Example output for a directory:

```bash theme={null}
# file: mnt/data
# owner: alice
# group: developers
user::rwx
user:test_user:r--
group::rwx
group:testers:r--
other::r--
```

## Main scenarios

Depending on your workflow, you can create read-only datasets or read-write working directories and configure access for individual groups or all users.

### Read-only dataset shared with all users

Create a shared dataset that contains source data for training or evaluation. Make it read-only to prevent accidental changes or data corruption and ensure consistency across all training runs.

1. Create a directory in a shared filesystem, for example:

   ```bash theme={null}
   sudo mkdir /mnt/data/datasets/imagenet
   ```

2. Set permissions so that all users can read files, but only administrators can modify them:

   ```bash theme={null}
   sudo chown root:root /mnt/data/datasets/imagenet
   sudo chmod 755 /mnt/data/datasets/imagenet
   ```

3. Make sure your users can access it:

   * Single jobs can access the shared filesystem and the directory in it.
   * If needed, the users can mount the shared directory as a volume to their jobs or containers, in read-only mode.

If at some point the users need to write to this directory, they have to use `sudo`.

### Read-write directory for training results

Use a separate directory to save checkpoints, model outputs and logs. Make it writable by the job owners or a specific team.

1. Create a directory for results:

   ```
   sudo mkdir /mnt/data/results
   ```

2. [Create user groups](#add-a-group) (for example, `mlteam`) and [add users to them](#add-a-user-to-a-group). For the group membership to take effect, ask the users to log out and reconnect to your cluster.

3. Grant write permissions to the required group, for example:

   ```bash theme={null}
   sudo chown :mlteam /mnt/data/results
   sudo chmod 2775 /mnt/data/results
   ```

   The `2` in `2775` sets the `setgid` bit to ensure that all new files in the directory inherit the group.

Encourage users to organize their work into subdirectories by project or date to avoid file conflicts when writing to the directory.

### Collaboration between two groups

When two groups work on related tasks, configure three shared directories: private to group A, private to group B and accessible to everyone.

1. [Create user groups](#add-a-group). For example, `groupA` and `groupB` for each of the teams, and `users` for everyone.

2. [Add users](#add-a-user-to-a-group) to the groups. For the group membership to take effect, ask the users to log out and reconnect to your cluster.

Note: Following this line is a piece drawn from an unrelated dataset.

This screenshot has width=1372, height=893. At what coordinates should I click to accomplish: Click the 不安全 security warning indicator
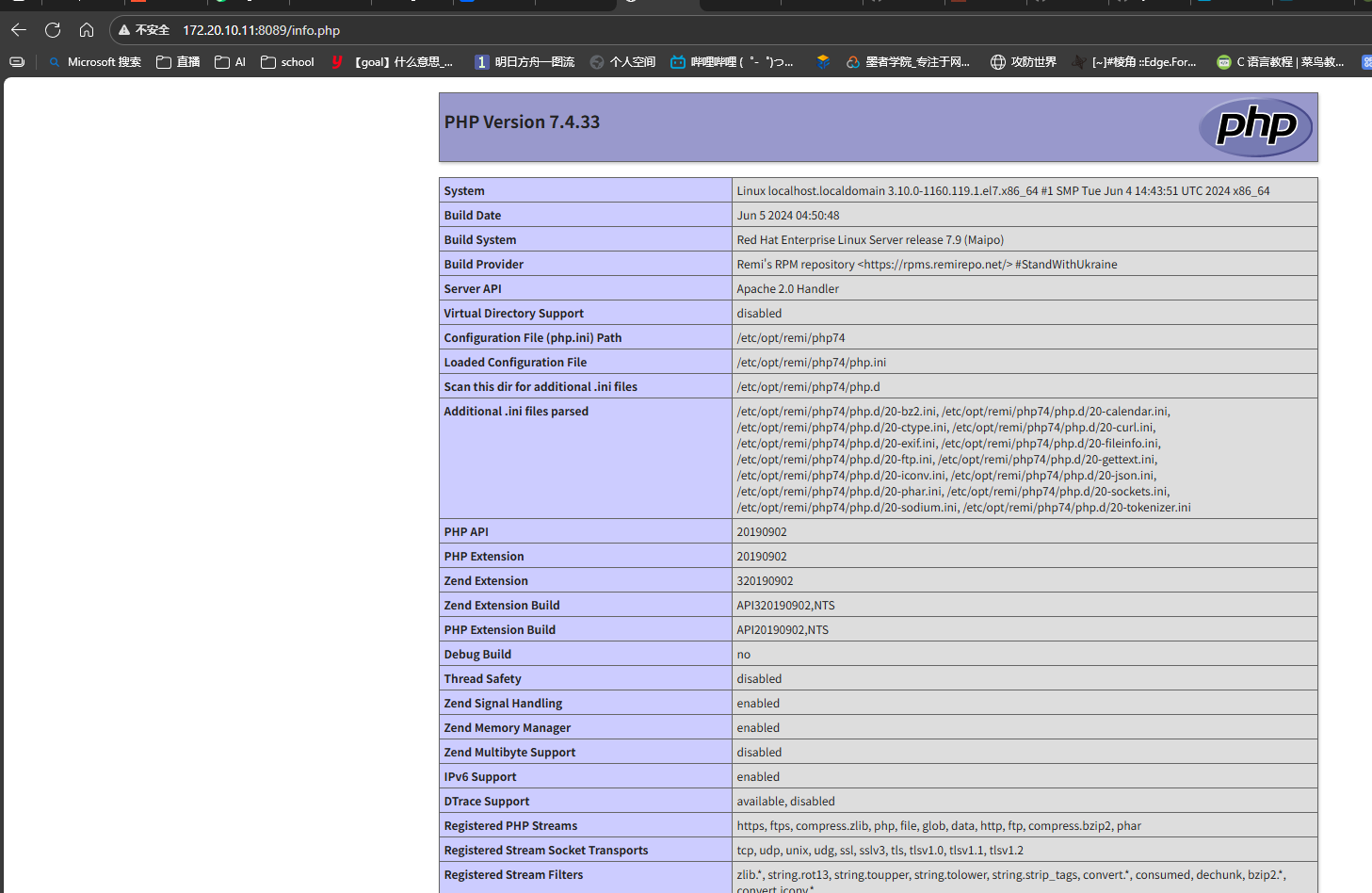point(144,30)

3. Create the directories:

   ```bash theme={null}
   sudo mkdir -p /mnt/data/collab/groupA /mnt/data/collab/groupB /mnt/data/collab/common
   ```

4. Set the `groupA` and `groupB` directory permissions to full access for the corresponding group and no access for anyone else:

   ```bash theme={null}
   sudo chown :groupA /mnt/data/collab/groupA
   sudo chmod 2770 /mnt/data/collab/groupA

   sudo chown :groupB /mnt/data/collab/groupB
   sudo chmod 2770 /mnt/data/collab/groupB
   ```

   The `2` in `2770` sets the `setgid` bit to ensure that all new files in the directory inherit the group.

5. Set the `common` directory permissions to let everyone in the `users` group have full access:

   ```bash theme={null}
   sudo chown :users /mnt/data/collab/common
   sudo chmod 2775 /mnt/data/collab/common
   ```

This structure allows each group to store private data while sharing common outputs or logs with all users.